Now, in case the Mods read this and cry "advertising not allowed" I shall say right now this is not the intent. I too have written my memoirs garnered from daily diaries and photos kept since 1952 and cross referred to 23,000 hours worth of military and civvy log books. I found the cost of writing and publishing let alone advertising was beyond my means. There had to be another way and I found it.

Chris Brady of www.b737.org.uk wrote his marvellous The Boeing 737 Technical Manual many years ago. I recall we talked by email and he advised me to use an internet publishing site called www.lulu.com which is based in Louisiana USA which is free.

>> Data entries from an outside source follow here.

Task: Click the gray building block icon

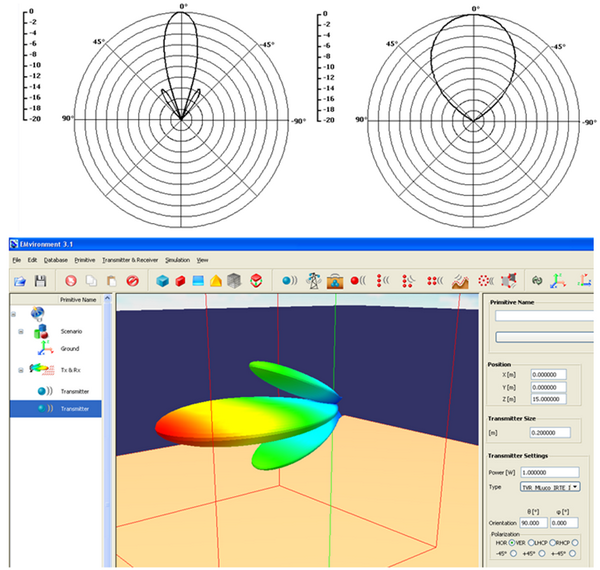Action: [x=233, y=282]
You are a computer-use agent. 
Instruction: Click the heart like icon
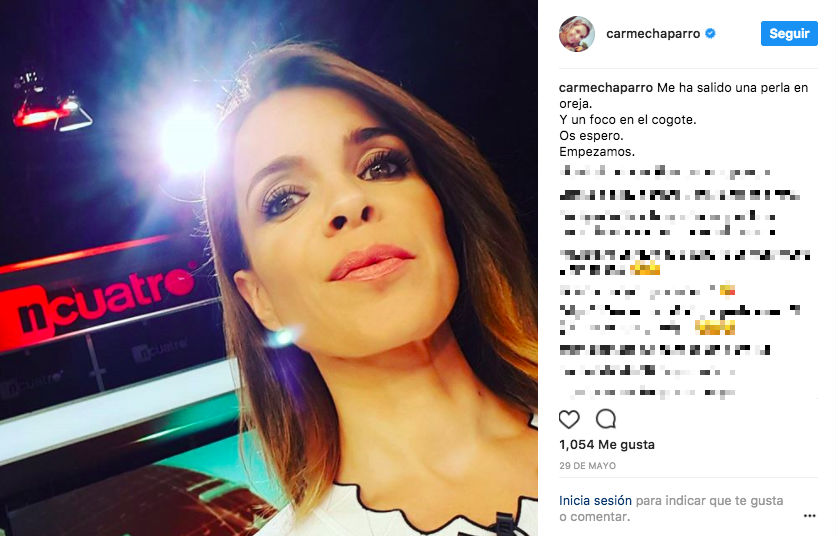[x=569, y=420]
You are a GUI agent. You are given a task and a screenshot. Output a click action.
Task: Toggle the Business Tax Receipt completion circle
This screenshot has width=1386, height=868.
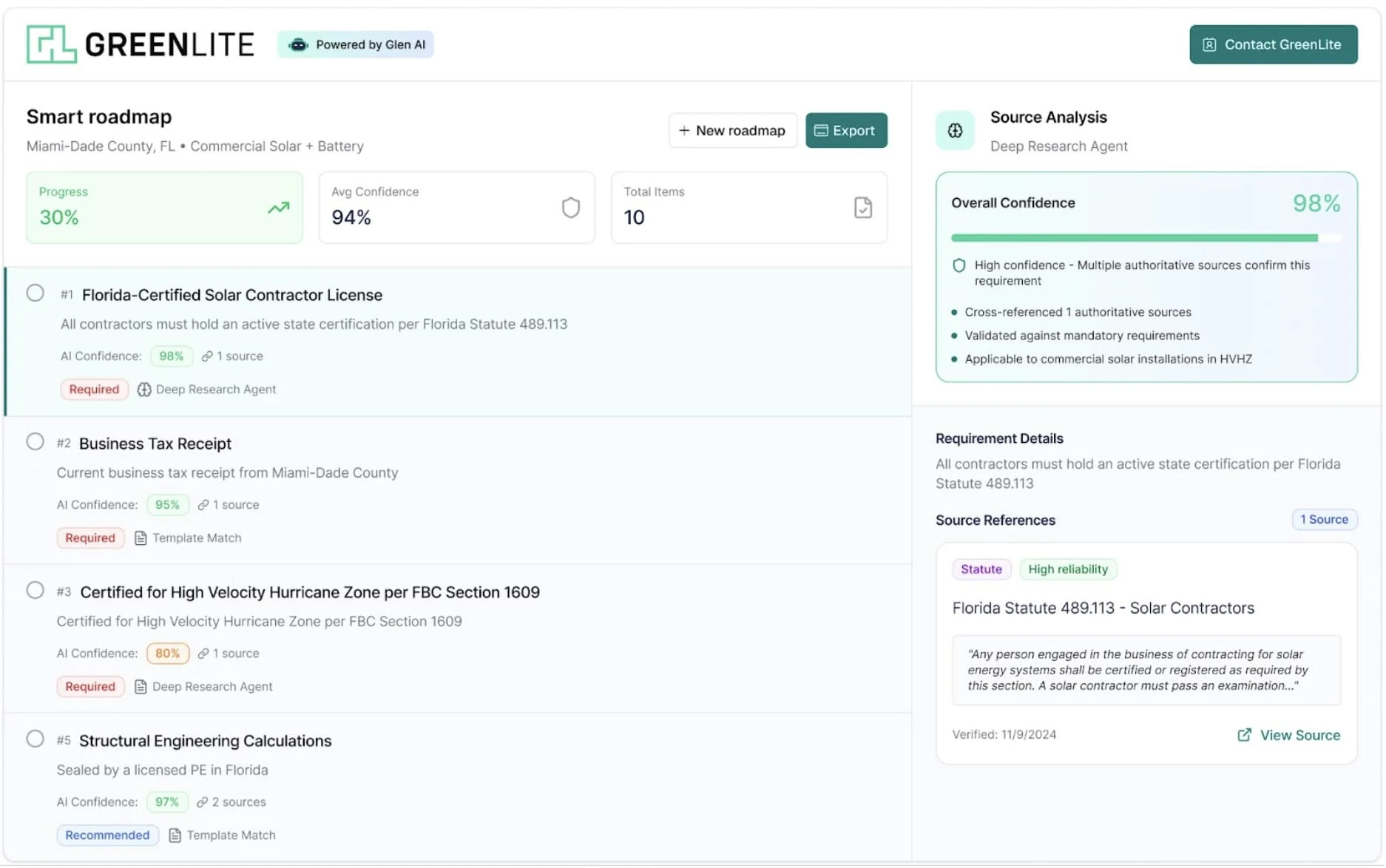(x=35, y=441)
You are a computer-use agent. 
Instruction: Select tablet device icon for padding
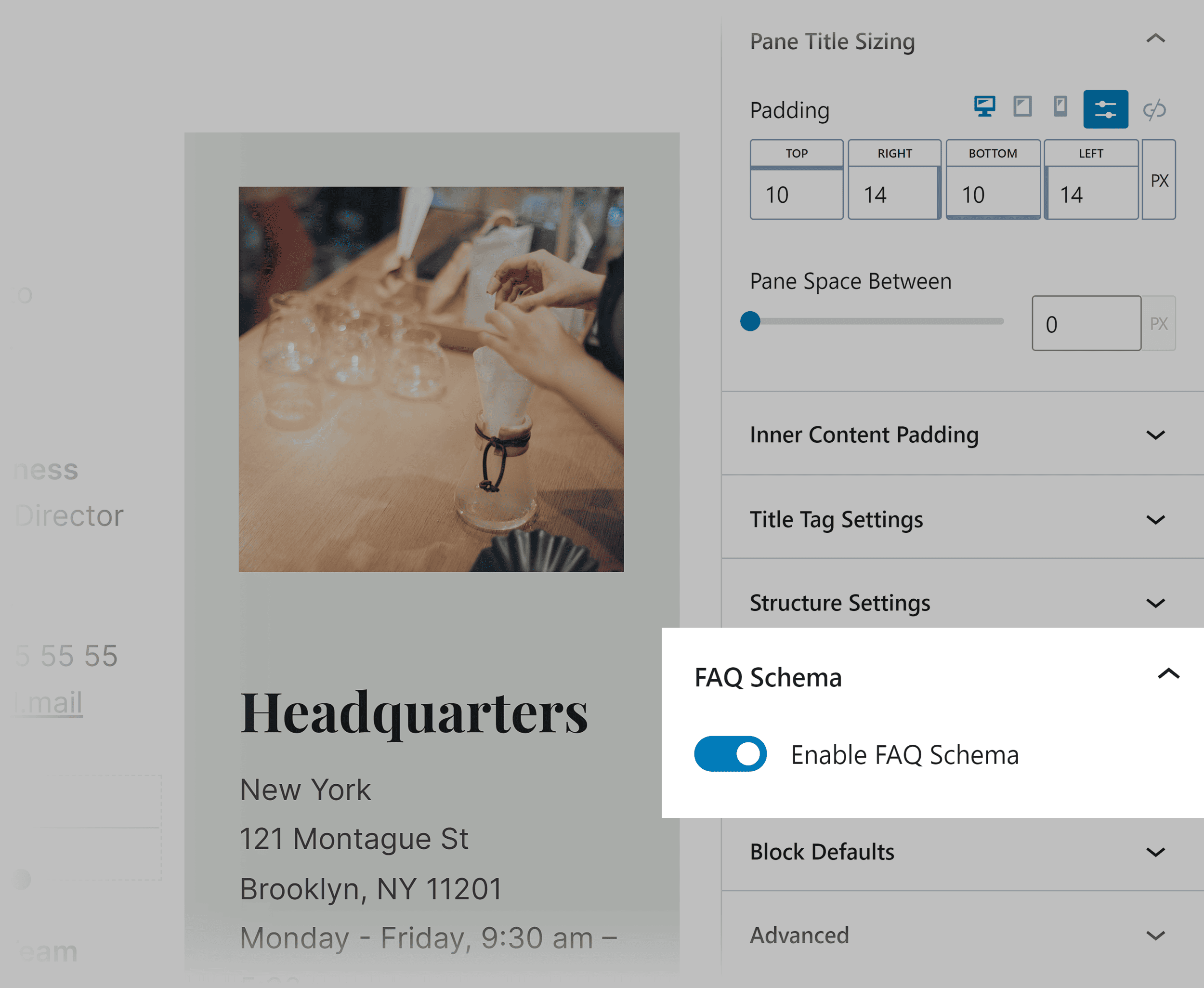(1022, 107)
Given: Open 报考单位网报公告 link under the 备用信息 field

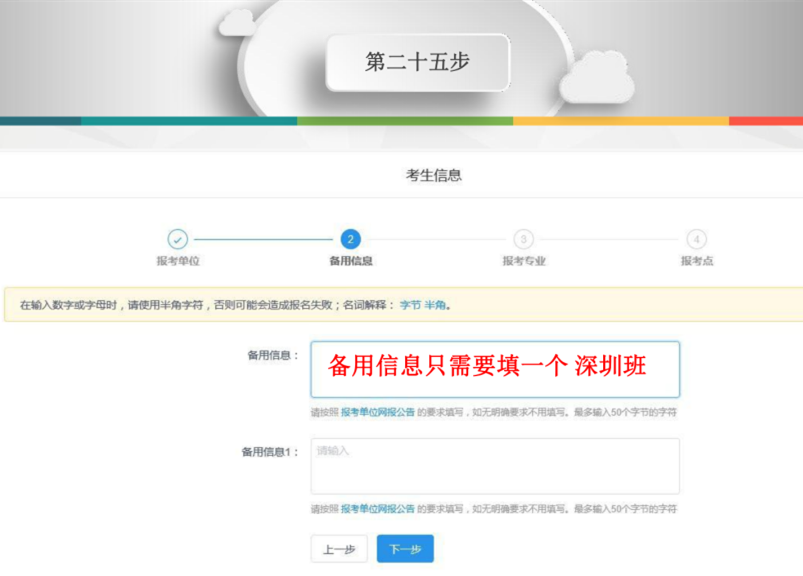Looking at the screenshot, I should point(377,412).
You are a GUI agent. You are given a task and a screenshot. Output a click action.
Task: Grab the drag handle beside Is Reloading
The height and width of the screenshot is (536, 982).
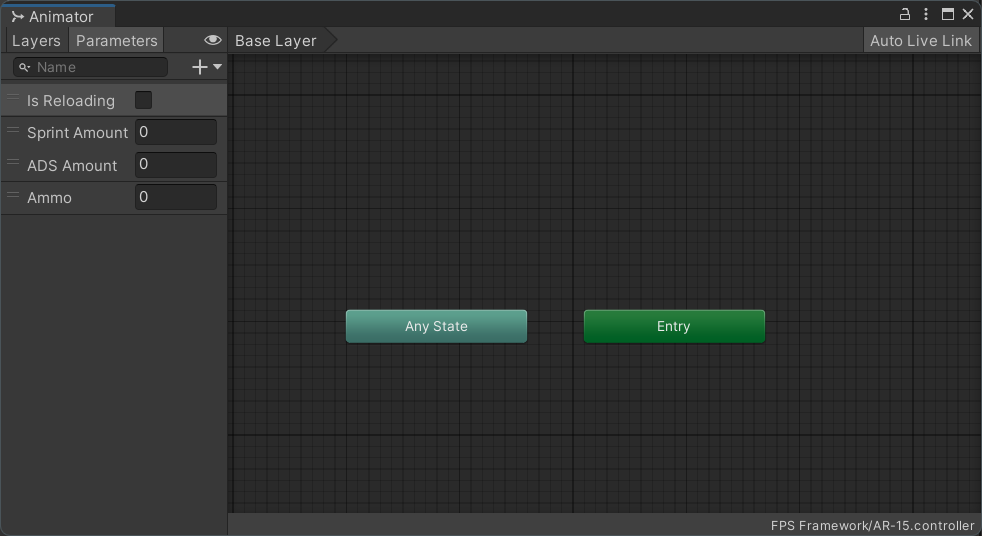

The website shows a budding author how to collate the pages etc and submit the book for publication to them. All at no cost. The snag is you have to write your own book and that includes designing the cover page and back page, do your own proof reading and page layout. I needed help from a friend who had computer keyboard expertese. In other words the author is entirely responsible for the donkey work. As I said I needed someone to help me with page layouts.

That done, you simply forward the book file to the internet publishing website of your choice - probably hundreds of them available. I chose www.lulu.com despite googled comments criticising the site efficiency. My book was around 12 MB. Incidently there are well written instructions from lulu how to decide on what size pages and format and you decide how much you want to sell the book for. Say $20 USD. If someone sees your book advertised (free) on www.lulu.com they send off the $20 plus around $6 postage to lulu. The author gets $5 and lulu get $5 and the printer gets $10.

Or, you can do what I did, and that is buy 30 copies of your own book from lulu (delivery usually within 14 days) and give them as gifts to friends or family. The printing is the interesting bit, though. As soon as www.lulu.com get your credit card amount for the book, they contact the nearest capital city to your home address and arrange for one of the hundreds of specialised computerised printers to dash off one copy (or more) to your nominated address.

That is where the $6 "shipping" comes in as it is sent by courier and not by expensive post office means.

All this so far at not a cent from your pocket. All you need is the desire to write your memoire, the basic nouse of writing a story of your life experiences say in aviation, the help of a good friend to guide you through page layouts etc and someone to help you design an attractive colour front page.

For the latter, all I did was to go through my photo albums and selected about four photos of aircraft I had flown, and I found a nice shot of a Pacific island runway taken from very short final from my 737 cockpit. With those photos in my grubby hand I went to a local shopping mall which had a graphic designer who puts photos on coffee mugs and tea towels.

I thought of a title for the book and asked the man behind the counter could he please design a evocative picture for the front of a book to include the photos I gave him and title.

A day later he showed me his work which included several choices. He had done a wonderful job and I was delighted. That cost me a grand total of $35 for his work. I would show you the picture on Pprune but am not permitted due to The Rules.

You may not want to sell the book but just to have something for your family. Fine - lulu couldn't care less but will merely print any number copies that you want.. they get their $5 commission and you are happy. By the way, just google the words "Tall Tails of the South Pacific" and see what comes up. Make sure you spell it as `tails`, too. I achieved a life long ambition to put my log books into words and my family were delighted.
I hope this starts a few of you thinking about those flying experiences of long ago and start off with Chapter One..."there I was at 30,000 ft with nothing on the clocks except the maker's name". And all the jazz.